> **Instructions for the task**:
Below are several records. Retype exactly those lines running from the one with "Click the settings panel scrollbar" through the one with "Task: Switch to the Manual tab", end lines included, and no others.

[[ Records to use, beginning ]]

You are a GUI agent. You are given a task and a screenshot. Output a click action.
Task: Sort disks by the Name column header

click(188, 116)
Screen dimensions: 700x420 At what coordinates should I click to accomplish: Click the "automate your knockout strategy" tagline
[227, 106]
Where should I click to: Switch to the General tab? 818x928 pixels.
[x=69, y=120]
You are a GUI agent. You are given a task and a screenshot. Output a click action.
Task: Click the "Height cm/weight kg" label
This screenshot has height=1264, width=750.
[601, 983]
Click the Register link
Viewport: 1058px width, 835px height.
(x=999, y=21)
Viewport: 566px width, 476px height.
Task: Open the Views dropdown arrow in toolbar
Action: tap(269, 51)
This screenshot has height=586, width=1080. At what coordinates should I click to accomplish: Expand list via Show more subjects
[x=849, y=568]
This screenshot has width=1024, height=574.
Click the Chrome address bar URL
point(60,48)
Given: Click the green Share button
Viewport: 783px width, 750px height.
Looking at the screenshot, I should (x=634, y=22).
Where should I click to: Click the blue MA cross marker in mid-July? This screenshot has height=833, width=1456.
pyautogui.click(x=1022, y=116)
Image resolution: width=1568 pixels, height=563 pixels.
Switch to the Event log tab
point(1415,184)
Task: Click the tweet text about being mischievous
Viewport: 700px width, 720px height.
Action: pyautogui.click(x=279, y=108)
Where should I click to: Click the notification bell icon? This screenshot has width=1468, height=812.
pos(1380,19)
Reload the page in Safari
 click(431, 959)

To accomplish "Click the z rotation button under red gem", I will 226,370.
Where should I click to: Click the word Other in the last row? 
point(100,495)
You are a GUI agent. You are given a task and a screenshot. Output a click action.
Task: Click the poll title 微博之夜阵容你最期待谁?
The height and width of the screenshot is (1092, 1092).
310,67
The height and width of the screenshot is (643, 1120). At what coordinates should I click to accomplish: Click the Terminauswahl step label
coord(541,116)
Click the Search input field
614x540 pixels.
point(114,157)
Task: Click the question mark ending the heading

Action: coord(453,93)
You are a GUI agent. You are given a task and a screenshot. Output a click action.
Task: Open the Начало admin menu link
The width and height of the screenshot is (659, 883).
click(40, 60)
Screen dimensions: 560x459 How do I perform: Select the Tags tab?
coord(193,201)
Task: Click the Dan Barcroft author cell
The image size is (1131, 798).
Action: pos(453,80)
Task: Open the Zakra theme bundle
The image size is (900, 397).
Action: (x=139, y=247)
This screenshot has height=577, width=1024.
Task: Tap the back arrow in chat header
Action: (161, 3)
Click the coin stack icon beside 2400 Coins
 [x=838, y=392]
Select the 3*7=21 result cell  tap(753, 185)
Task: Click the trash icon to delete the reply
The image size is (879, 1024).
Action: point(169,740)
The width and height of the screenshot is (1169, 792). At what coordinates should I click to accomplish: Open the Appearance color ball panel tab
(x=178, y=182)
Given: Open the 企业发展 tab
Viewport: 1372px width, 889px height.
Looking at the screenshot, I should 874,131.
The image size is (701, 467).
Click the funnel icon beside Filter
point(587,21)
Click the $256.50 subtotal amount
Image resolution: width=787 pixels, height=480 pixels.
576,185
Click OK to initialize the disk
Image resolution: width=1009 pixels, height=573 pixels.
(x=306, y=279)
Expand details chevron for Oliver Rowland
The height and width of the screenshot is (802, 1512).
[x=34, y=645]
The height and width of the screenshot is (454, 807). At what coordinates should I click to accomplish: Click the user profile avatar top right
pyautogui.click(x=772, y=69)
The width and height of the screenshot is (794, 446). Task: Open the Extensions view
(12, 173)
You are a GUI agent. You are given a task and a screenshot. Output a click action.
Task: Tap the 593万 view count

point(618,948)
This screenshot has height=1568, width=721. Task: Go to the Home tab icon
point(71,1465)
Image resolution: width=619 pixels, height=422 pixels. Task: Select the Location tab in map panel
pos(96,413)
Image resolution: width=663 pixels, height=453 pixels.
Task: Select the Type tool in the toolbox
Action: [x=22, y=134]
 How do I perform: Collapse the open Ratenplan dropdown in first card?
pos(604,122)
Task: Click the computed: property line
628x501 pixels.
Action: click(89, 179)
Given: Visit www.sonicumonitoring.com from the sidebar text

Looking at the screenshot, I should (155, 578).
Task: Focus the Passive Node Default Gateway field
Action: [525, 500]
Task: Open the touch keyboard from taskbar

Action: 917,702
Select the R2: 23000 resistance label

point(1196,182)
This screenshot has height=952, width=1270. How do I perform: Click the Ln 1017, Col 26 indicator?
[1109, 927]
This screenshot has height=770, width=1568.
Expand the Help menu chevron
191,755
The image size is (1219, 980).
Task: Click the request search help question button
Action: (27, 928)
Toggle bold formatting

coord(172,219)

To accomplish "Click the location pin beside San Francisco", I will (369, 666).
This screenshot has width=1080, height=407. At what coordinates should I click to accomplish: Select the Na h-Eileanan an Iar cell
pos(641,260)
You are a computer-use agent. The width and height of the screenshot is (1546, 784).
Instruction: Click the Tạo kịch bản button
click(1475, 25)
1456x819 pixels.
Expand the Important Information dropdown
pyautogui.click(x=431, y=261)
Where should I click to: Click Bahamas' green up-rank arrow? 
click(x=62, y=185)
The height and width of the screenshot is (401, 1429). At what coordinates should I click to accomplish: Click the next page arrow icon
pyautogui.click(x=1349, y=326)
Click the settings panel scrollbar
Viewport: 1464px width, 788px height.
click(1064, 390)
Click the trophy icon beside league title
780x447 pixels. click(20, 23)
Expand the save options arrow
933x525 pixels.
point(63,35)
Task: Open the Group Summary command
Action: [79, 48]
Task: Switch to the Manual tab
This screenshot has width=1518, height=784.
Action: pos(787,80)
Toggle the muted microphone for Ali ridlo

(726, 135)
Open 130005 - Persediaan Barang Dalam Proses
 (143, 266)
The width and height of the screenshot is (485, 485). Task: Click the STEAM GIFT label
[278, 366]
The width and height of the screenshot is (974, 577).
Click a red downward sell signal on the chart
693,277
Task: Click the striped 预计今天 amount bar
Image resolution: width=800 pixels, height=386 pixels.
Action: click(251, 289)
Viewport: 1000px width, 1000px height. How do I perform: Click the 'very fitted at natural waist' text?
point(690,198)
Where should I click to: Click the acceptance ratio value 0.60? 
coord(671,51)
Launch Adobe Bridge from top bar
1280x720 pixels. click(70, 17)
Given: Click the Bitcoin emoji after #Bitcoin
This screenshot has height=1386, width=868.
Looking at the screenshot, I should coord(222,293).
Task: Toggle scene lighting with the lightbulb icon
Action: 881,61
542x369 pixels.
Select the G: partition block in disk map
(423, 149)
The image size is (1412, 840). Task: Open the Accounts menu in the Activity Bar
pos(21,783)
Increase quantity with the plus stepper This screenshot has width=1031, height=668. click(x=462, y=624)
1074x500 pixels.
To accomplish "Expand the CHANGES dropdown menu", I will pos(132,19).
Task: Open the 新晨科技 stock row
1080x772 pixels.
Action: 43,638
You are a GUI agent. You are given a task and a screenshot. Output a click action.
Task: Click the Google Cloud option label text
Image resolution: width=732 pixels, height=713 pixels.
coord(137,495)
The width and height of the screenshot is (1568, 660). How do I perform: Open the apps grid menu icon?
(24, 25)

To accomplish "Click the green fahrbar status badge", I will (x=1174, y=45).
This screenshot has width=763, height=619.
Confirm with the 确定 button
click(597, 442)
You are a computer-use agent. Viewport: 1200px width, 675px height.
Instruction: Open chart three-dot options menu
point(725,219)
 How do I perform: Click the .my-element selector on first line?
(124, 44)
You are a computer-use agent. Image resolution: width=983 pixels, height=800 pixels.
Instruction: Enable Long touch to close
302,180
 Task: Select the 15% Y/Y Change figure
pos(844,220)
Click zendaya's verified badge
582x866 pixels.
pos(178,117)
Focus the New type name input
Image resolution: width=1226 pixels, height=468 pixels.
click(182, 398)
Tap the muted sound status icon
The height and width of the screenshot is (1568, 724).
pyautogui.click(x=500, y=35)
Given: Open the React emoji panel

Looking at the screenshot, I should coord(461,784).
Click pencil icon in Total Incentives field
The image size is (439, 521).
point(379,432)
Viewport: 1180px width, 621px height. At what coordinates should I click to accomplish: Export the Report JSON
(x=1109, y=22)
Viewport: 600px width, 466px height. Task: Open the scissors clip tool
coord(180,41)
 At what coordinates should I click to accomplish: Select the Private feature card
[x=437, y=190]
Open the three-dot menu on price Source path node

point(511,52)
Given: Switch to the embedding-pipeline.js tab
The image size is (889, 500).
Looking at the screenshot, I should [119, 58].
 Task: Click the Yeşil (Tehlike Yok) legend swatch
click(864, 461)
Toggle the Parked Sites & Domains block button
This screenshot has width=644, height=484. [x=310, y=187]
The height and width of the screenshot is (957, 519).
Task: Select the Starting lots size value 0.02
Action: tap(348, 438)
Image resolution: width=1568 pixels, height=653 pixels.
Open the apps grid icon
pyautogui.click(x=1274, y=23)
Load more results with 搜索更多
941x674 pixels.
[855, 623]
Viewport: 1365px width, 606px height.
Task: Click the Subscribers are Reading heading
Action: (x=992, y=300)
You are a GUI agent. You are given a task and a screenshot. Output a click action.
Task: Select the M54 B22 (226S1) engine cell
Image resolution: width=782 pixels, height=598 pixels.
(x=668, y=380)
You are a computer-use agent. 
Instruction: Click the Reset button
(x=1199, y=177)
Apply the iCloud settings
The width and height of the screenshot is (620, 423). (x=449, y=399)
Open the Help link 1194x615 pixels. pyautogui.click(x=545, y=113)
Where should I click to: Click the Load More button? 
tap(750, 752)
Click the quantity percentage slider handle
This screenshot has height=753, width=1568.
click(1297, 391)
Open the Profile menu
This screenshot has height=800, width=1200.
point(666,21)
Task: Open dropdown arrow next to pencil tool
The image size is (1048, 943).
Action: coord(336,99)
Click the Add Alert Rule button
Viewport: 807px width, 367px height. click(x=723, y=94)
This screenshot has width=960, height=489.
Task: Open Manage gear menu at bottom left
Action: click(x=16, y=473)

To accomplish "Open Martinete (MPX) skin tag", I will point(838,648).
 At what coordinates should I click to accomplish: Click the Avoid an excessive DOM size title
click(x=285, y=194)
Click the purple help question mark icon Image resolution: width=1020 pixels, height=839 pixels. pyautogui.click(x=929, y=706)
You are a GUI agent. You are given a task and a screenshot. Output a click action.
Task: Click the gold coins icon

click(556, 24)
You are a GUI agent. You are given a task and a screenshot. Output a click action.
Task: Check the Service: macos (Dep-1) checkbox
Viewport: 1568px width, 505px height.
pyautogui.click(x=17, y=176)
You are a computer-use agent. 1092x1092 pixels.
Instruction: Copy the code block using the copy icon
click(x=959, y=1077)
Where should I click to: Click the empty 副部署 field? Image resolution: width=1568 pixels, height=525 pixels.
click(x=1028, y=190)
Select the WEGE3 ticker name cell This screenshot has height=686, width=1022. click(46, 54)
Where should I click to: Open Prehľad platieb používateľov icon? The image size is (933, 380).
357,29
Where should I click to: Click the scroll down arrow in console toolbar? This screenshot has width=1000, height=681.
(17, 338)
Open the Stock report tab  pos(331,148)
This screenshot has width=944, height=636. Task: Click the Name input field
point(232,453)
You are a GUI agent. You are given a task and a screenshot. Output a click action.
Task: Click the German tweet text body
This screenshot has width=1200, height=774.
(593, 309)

[[ Records to use, end ]]

> **Response box**:
Click the settings panel scrollbar
Viewport: 1464px width, 788px height.
click(1064, 390)
Click the trophy icon beside league title
780x447 pixels. click(20, 23)
Expand the save options arrow
933x525 pixels.
point(63,35)
Task: Open the Group Summary command
Action: [79, 48]
Task: Switch to the Manual tab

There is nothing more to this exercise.